• **Given instruction 1**:
Rewrite the rows, from the first line up to and including the line with "(x=1102, y=69)", as a Markdown table with the columns Line and Entry, numbering each line and leaving out blank lines.

While there is some hue and cry when a Qandeel Baloch is murdered by a family member, few attempts are made to deal with less visible violence that women like her undergo.

Sindh has been criticised for raising the marriage age for girls to 18 years and extraordinary efforts are being made to block similar laws in other provinces. The laws made to curb violence against women run into two big obstacles. First, they could be denounced by the Council of Islamic Ideology; its edicts against the Sindh child marriage law or the protection of women acts of Punjab and Khyber Pakhtunkhwa are glaring instances. Second, they may not produce the desired result for want of serious effort in implementing them. The Punjab Protection of Women Against Violence Act is very much in force, but even magistrates are not aware of this fact.

Moreover, there is no systematic monitoring of the impact of women-friendly legislation. Have the authorities assessed the effectiveness or otherwise of the law to protect women against social evils?

Above all, violence against women, or any form of discrimination against them, cannot be curbed by only punishing the criminals directly responsible for such acts. The evil of women’s persecution cannot be fought without adopting a two-pronged strategy for their uplift.

First, all those who preach hatred against women, from any pulpit or any platform, must be treated as criminals. Second, women must be offered the fullest possible opportunity for economic independence and advancement. This can be done, for instance, by eliminating unpaid women’s labour in agriculture, and by opening up to women jobs in sectors where they are still unwelcome.

• **Given instruction 2**:
List every province named in the excerpt on violence against women.

• **Recorded data**:
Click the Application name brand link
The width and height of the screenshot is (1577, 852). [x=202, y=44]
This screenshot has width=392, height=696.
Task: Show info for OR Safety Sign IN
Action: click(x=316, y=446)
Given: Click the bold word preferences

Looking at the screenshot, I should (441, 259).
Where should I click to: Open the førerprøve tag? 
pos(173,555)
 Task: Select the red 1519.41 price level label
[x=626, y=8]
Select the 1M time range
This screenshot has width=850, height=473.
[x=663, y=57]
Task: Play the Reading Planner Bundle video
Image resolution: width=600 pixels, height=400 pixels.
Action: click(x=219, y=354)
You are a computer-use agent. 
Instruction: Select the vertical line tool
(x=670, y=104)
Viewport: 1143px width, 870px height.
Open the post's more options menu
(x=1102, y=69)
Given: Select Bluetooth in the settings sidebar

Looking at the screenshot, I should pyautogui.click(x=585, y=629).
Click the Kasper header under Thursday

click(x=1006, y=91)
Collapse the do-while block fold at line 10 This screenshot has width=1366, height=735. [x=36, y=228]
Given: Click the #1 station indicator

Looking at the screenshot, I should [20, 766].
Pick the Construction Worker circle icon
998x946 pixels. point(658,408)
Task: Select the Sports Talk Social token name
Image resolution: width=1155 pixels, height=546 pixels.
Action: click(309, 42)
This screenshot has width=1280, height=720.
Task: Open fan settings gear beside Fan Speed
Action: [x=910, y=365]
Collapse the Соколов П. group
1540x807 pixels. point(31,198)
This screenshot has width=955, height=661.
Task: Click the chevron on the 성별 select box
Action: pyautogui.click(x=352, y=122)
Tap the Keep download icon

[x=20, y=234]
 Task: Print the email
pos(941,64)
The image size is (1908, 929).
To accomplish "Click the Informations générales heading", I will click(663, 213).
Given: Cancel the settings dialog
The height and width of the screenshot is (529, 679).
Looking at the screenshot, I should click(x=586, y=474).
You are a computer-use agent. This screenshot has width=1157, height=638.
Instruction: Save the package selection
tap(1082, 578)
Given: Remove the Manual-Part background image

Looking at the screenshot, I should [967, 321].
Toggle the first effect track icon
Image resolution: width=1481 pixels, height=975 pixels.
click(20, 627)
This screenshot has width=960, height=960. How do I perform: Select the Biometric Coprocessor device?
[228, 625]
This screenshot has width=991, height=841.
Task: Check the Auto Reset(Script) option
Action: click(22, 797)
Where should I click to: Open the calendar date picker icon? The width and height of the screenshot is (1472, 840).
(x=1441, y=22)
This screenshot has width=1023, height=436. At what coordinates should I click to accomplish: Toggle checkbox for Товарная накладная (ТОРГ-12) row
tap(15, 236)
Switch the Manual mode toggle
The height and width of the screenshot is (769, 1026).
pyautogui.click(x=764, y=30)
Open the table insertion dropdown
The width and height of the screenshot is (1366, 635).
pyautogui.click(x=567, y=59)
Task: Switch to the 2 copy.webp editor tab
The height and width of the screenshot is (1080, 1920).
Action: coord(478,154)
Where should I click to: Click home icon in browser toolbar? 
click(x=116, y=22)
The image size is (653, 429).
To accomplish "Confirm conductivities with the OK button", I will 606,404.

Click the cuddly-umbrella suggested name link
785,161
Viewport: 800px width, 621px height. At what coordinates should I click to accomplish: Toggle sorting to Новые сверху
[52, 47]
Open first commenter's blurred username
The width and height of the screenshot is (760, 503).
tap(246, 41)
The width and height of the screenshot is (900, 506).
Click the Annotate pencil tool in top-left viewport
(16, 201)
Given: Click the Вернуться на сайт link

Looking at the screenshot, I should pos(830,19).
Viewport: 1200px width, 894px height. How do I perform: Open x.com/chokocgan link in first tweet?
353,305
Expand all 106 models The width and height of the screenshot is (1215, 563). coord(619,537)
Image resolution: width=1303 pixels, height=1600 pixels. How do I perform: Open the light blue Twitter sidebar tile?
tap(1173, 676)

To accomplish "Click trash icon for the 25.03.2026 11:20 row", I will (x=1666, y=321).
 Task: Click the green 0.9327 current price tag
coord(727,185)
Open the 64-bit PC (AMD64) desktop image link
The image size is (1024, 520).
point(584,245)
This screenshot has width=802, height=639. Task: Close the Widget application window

• **Exercise result 1**:
| Line | Entry |
|---|---|
| 1 | Click the Application name brand link |
| 2 | The width and height of the screenshot is (1577, 852). [x=202, y=44] |
| 3 | This screenshot has width=392, height=696. |
| 4 | Task: Show info for OR Safety Sign IN |
| 5 | Action: click(x=316, y=446) |
| 6 | Given: Click the bold word preferences |
| 7 | Looking at the screenshot, I should (441, 259). |
| 8 | Where should I click to: Open the førerprøve tag?  |
| 9 | pos(173,555) |
| 10 |  Task: Select the red 1519.41 price level label |
| 11 | [x=626, y=8] |
| 12 | Select the 1M time range |
| 13 | This screenshot has width=850, height=473. |
| 14 | [x=663, y=57] |
| 15 | Task: Play the Reading Planner Bundle video |
| 16 | Image resolution: width=600 pixels, height=400 pixels. |
| 17 | Action: click(x=219, y=354) |
| 18 | You are a computer-use agent.  |
| 19 | Instruction: Select the vertical line tool |
| 20 | (x=670, y=104) |
| 21 | Viewport: 1143px width, 870px height. |
| 22 | Open the post's more options menu |
| 23 | (x=1102, y=69) |

• **Exercise result 2**:
Sindh, Punjab, Khyber Pakhtunkhwa